= Wes Boyd =

American software developer and political organizer

Wes Boyd (born c.1960) is an American software developer and political organizer. In 1987, he and his wife Joan Blades co-founded Berkeley Systems, a San Francisco Bay area software company. After selling the company in 1997, Boyd and Blades went on to found the liberal political group MoveOn.org in 1998.

==Early life and education==
He was born in 1960. Native to Berkeley, California, he was active with computers at age 14, then later dropped out of college to pursue his interest in software design.

==Career==
===Berkeley Systems===
He was a programmer at the University of California Berkeley for several years. Afterwards, he created software for PC users who were visually impaired.

In 1987 he founded Berkeley Systems with Joan Blades, with Boyd serving as technical expert and CEO.

In 1990, he was Berkeley Systems president, and had been working with Marc Sutton on software to aid sight-impaired computer users. It was also selling mass-market Mac utilities.

In the early 1990s, Boyd's popular screen saver bundle had brought in several millions of dollars. By the end of the 1990s, he left that business, and became politically active.

By the late 1990s, the company employed 150 people and made around $30 million a year in sales.

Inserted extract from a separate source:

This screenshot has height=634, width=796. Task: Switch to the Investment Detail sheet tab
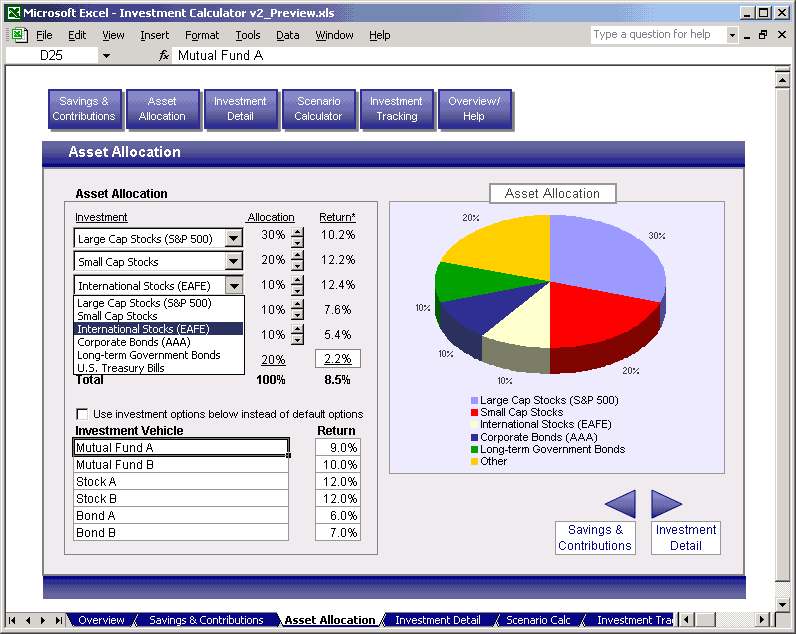click(437, 620)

He sold the company to CUC International for $25 million in 1997.

===MoveOn.org===
He and his wife Joan Blades in 1998 founded MoveOn.org online. A one-sentence petition to move on from the Clinton scandal was first sent to several-hundred friends and family, and "very shortly" they had half a million people involved. The email involved a simple online submission form.

The site moveon.org appeared September 18, 1998 with the sole purpose of building a petition to express disapproval of Bill Clinton, call for a "quick censure" and move on to other issues. Boyd and Blades styled it as a "flash campaign."

When the signatures were collected, Boyd and Blades printed out 20,000 pages of email and had them hand-delivered to every member of the House of Congress. By 1999, the organization had raised $12 million in pledges to congressional campaigns of people who had not voted in favor of impeachment. It did so through the PAC MoveOn Political Action Committee. In 2000, the organization petitioned Ralph Nader to drop out of the 2000 presidential race so he wouldn't draw votes from Al Gore. In 2002, they supported Paul Wellstone.

In 2004, Boyd and Blades were named NPT Executives of the Year by the Nonprofit Times.

By 2008, it had an email list of 4.2 million names and had donated $118 million into political matters, such as "opposing U.S. involvement in the Iraq war, supporting an unregulated Internet and helping hurricane victims find temporary housing, among other activities. The group runs ads on television, on the Internet and in newspapers and magazines."

==Personal life==
Boyd is married to Joan Blades, also his long-term business partner. They have two children and live in Berkeley.